HC Deb 22 September 1886 vol 309 cc1256-7
MR. PICKERSGILL (Bethnal Green, S.W.)

asked the President of the Local Government Board, Whether his attention has been drawn to the Report for the past year of Mr. F. M. Corner, Medical Officer to the Poplar Board of Works, in which the following passage occurs:— A greater scandal cannot well be shown in matters vital to health than that, in spite of abundant evidence of the magnitude of the evil, thousands and tens of thousands of families living in houses, the rates of which are payable by the landlords, may at any moment, without a particle of fault of their own, be suddenly denied one of the first necessaries of life, water, through the neglect or wilfulness of others. That disease and death are directly traceable to this want no one acquainted with sanitary work in London can doubt. Take this instance: water cut off, drains stopped, opening up of ground and drains, removal of filth accumulation, horrid stench, diphtheria, death. Should the tenant justly refuse to pay the rent, the water supply being included in the charge, the Law allows of the broker being put in, as was done in Cotton Street in 1885, when the goods of a widow were seized until the whole was paid, although the house had been without water for six weeks. In Hanbury Place, having six houses, there was no water supply for twenty-six days, and families numbering each seven, nine, two of six, and others, had to exist, in May 1885, with choked drains, yard flooded with sewage, and no water, and all be- cause of non-payment of rates by their landlord. In another case there was no water for seventeen days. In a third, from Nos. 2 to 10, Galbraith Street, with a population of seventy-four, there was no water supply from the same cause for fourteen days; and, whether, in the paramount interest of the health of the people, the Local Government Board will, pending legislation, make representations to the Water Companies, or take such other steps as may be necessary, with a view to prevent the recurrence of the condition of things here described?

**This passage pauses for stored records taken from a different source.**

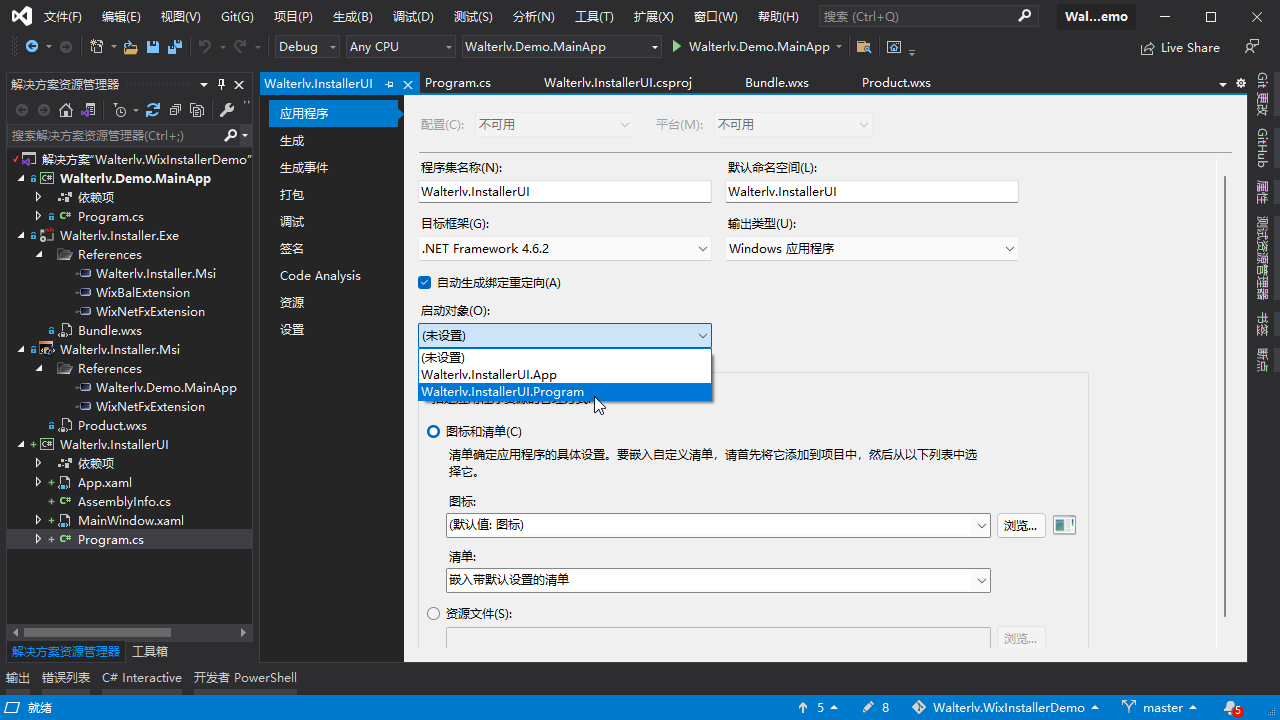Click the Collapse All icon in Solution Explorer

coord(175,110)
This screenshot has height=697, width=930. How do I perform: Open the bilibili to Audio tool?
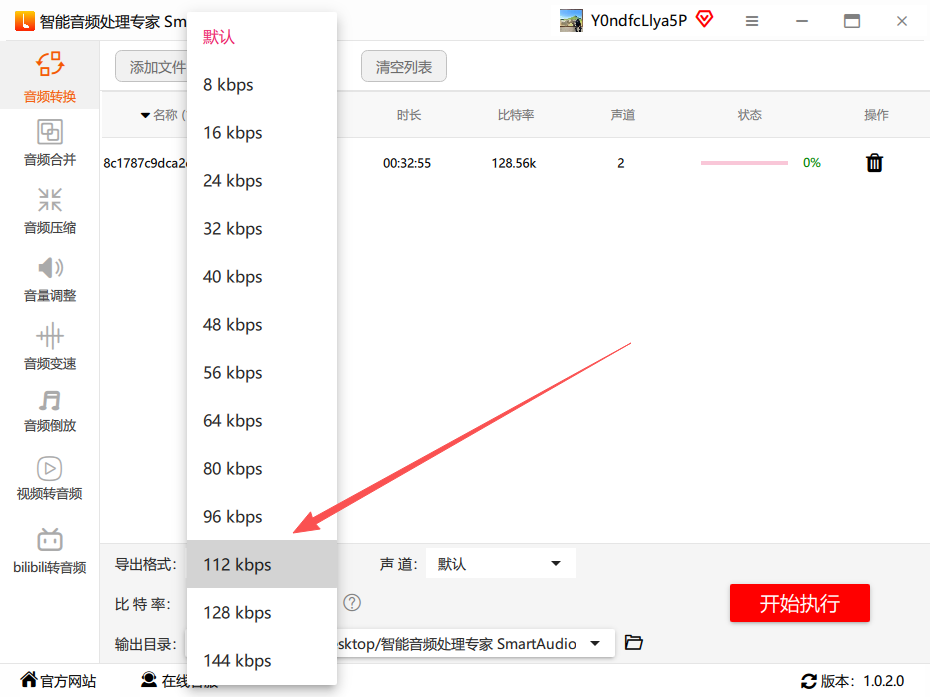tap(50, 551)

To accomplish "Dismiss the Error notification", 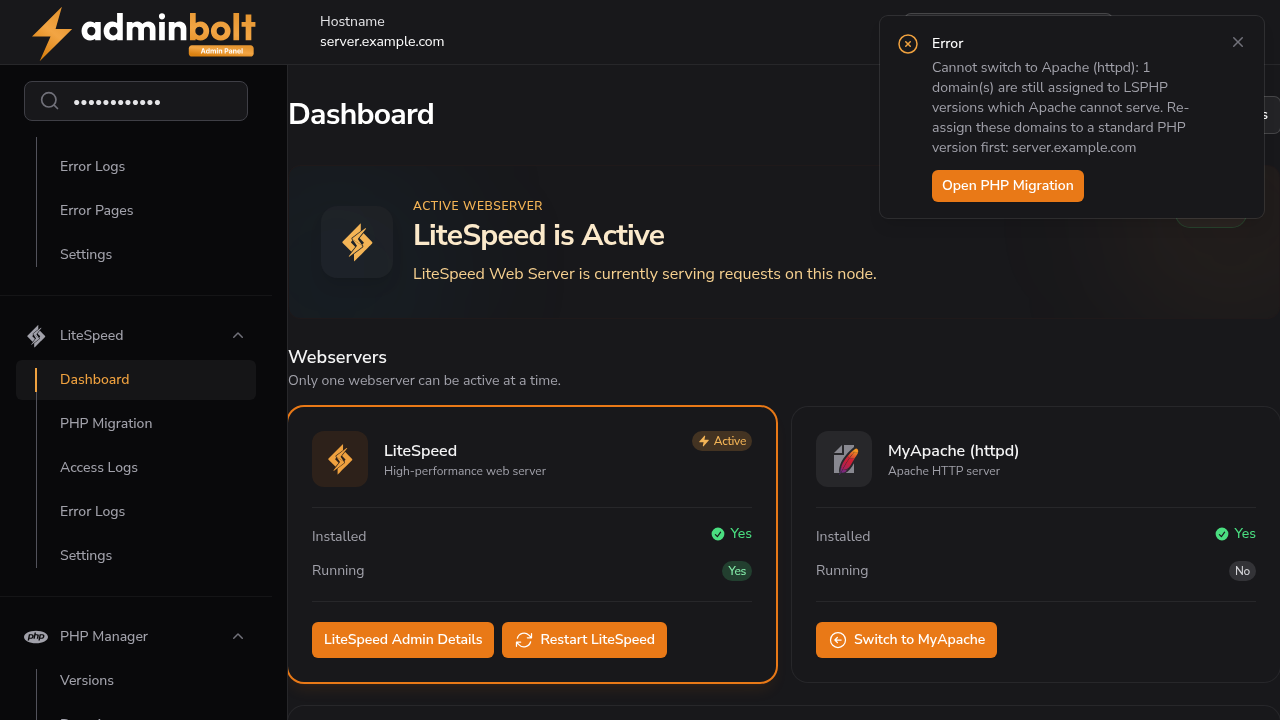I will [1238, 42].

THE PRESIDENT (Mr. RITCHIE) (Tower Hamlets, St. George's)

The Report of the Medical Officer to the Poplar Board of Works calls attention to a condition of things which undoubtedly urgently calls for remedy. The House will recollect that in 1884 Lord Camperdown carried through the House of Lords a Bill which would have altogether taken away from the Companies the power of cutting off the water from tenements such as those alluded to in the Question. This Bill passed its second reading in this House, but, unfortunately, did not get through its remaining stages. In the opinion of the Government the power of cutting off the water from such tenements, entailing as it may do very serious consequences to the health, not only of the persons immediately affected, but also of the whole district, ought to be abolished. The hon. Member is aware that the Government have no control over the Water Companies in this matter at present; but I earnestly hope the Water Companies will take care that the powers which they possess by law are not exercised in such a way as would be detrimental to the community and extremely hard upon the tenants. I propose to send to the various Companies a copy of the Question of the hon. Member containing the extract from Mr. Corner's Report, and to ask them to give it their consideration.